Around 1850, he was appointed "an academician of painting" at the Moscow School of Painting, Sculpture, and Architecture.

He preferred to work in portraiture, representing "the Biedermeier school of uncontrolled Realist art which exhibited romantic overtones". Artist's Wife is one example of this style. Others include portraits of Yevhen Hrebinka (1840) and Nikolai Gogol, a self-portrait (1840), and numerous Italian landscapes.

He is known for the significant role he played in the life of Taras Shevchenko, Ukraine's national poet and artist, who was born a serf. He introduced Shevchenko to the Russian and Ukrainian intelligentsia: artists Karl Briullov and Alexey Venetsianov, poet Vasily Zhukovsky, writer Yevhen Hrebinka, intellectuals Panteleimon Kulish, Vasyl Hryhorovych and others. These individuals became interested in Shevchenko's fate, and helped to secure his freedom from serfdom. Mokritsky left a diary (1975) which contains much material about Shevchenko.

He died in Moscow in 1870, aged 60.

== Characteristics of art ==
A skilful portrait painter, Mokritsky also painted landscapes. He enjoyed great popularity and had many commissions. His Italian portraits and landscapes sold well, eventually becoming exhibits in many Russian museums.

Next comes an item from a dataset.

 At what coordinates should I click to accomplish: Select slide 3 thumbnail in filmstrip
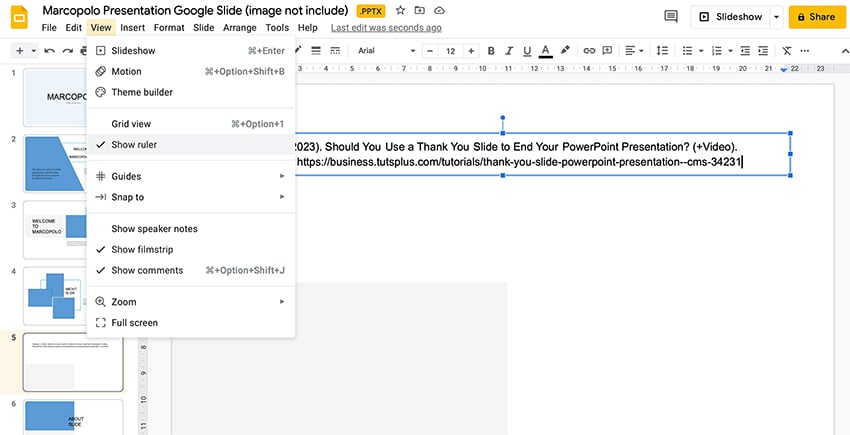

Mokritsky's portrait work is an example of the representations and trends typical of sentimental-romantic artists. At the same time, his works are interesting because they contain some features of realism. At the same time, Mokritsky - one of the many artists of the XIX century, a creative formation of which to a great extent fell under the influence of academic formal art school. The gallery of portraits of his contemporaries - Gogol, Hrebinka, Koltsov and Kukolnik - are the best in the artist's artistic legacy.